» EXERCISES TO COMPLETE
A - Translate into French this sentence from the Ryder Cup article below: "He is adamant that, in 25 years, the match has never lost money."
B - List every sum of money in pounds sterling that appears in the Ryder Cup article below.
====== PROVIDED TEXT ======
In a large, sunny office at the Wentworth headquarters of
the European Tour, which represents touring professional golfers in Britain and
on the Continent, including those selected to play for the Ryder Cup, Ken
Schofield has just made a series of unprecedented statements. The executive
director's comments amount to a stark warning for the Professional Golfers'
Association and the club professionals it represents, the first shots fired in
a battle for the ownership of the Ryder Cup and exploitation of its
profits.
Almost 10 years ago, the Tour and the PGA went to war over
the proceeds of the Ryder Cup. When Ryder handed the PGA the gold trophy in
1926, the association was the only body representing the interests of
professional golfers. However, in 1971, a separate association was formed to
look after those golfers who made a living primarily from playing tournaments
around Europe. From that point, the PGA became the caretaker of Britain's club
professionals, and the PGA European Tour - known to all as 'the Tour' - looked
after the interests of touring professionals, setting up events, finding
sponsors, selling TV rights and effectively acting as agents for and on behalf
of the players.
Since the PGA owned the Ryder Cup, it kept the paltry sums
of money it generated in Britain until the mid-1980s. Its US counterpart, the
PGA of America, kept the proceeds when the match was played across the
Atlantic. By 1991, the Ryder Cup was earning over £1m on these shores,
and the Tour, which fielded all the players for the match, wanted a share of
the burgeoning profits. After a heated debate, both parties agreed to a 50-50
split, under an umbrella company called Ryder Cup Ltd, and peace reigned. Until
now.
Schofield's comments reflect the feeling of Tour players who
are no longer content to see 50% of the profits they generate disappear into
the coffers of the wholly British PGA. Indeed, Schofield claims that the Tour
has no idea what the PGA has done with its share of the profits. 'I don't know
what they do with their money,' he says. 'What I do know is, their feelings
are, [after] the cost of the matches, they get half the money and we get half
the money, and what we do with it as a Tour is our business, and what they do
with theirs is their business. And I think that, in a nutshell, is now what's
unacceptable to the players.'
On the other hand, the PGA maintains that next month's
Ryder Cup will be the first to make a meaningful profit. 'Up until now,
everybody has surmised that there's been this great profit made,' says Sandy
Jones, the association's chief executive. 'In actual fact, there hasn't
been...We haven't had sums of money to distribute.'
But according to Schofield, the Ryder Cup has made a profit
since he first became involved with it in 1975. He is adamant that, in 25
years, the match has never lost money. According to figures obtained by The
Sunday Times, the Ryder Cup made a gross profit of £300,000 in 1985,
£4m between 1989 and 1993, and £4.25m from 1994 to 1997. As an
example, Schofield points out that when the 1997 match went to the Valderrama
club in Spain, the Tour insisted that Ryder Cup Ltd give the Spanish Federation
10% of the net profits of that match, some £450,000. 'Now, 10 % of that
tells you and me that that was a profit of £4,500,000,' he says. 'That's
not a deficit, is it?'
'I have no idea what the Tour do with their money either,
other than they prop up prize funds,' counters Sandy Jones. 'But that's a
guess.' He has other worries. 'What we need to find out is if the players'
concern is the distribution of the money, or if they just want the trophy,' he
says. 'Nobody seems to be able to answer that.'
'I think the former,' says Schofield. 'I think a lot of
people, a lot of players, would be interested in where their surpluses have
gone. And if they've not been invested at all in Europe, why not? And when will
they be? And what guarantee can you get under the present terms? I think that
is what this is about.'
Jones could ask the same questions of the Tour. He fears,
however, that the Tour is trying to wrest control of the match from the PGA and
the club pros to whom Sam Ryder bequeathed his trophy. 'If somebody owns
something in life, what do you do, do you just go in and take it off them?'
asks Jones. 'Obviously, there's an agreement in place, a company in place. If
the venture breaks down then it's inevitable that the match will be affected,
and perhaps we should put the trophy in the cupboard. Maybe the players don't
want to play in it any more. It's not always easy to satisfy the modern
tournament player. And if that's the case, then we should end the Ryder Cup
with dignity, and let the players go and play a match against the tournament
players in America, if that's what they want to do.'
................................................
====== RECORD EXTRACTS ======
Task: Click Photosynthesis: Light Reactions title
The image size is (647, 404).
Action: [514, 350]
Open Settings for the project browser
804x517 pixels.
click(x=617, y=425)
======
» FINAL ANSWERS
A - Il affirme catégoriquement qu'en 25 ans, le match n'a jamais perdu d'argent.

B -
£1m
£300,000
£4m
£4.25m
£450,000
£4,500,000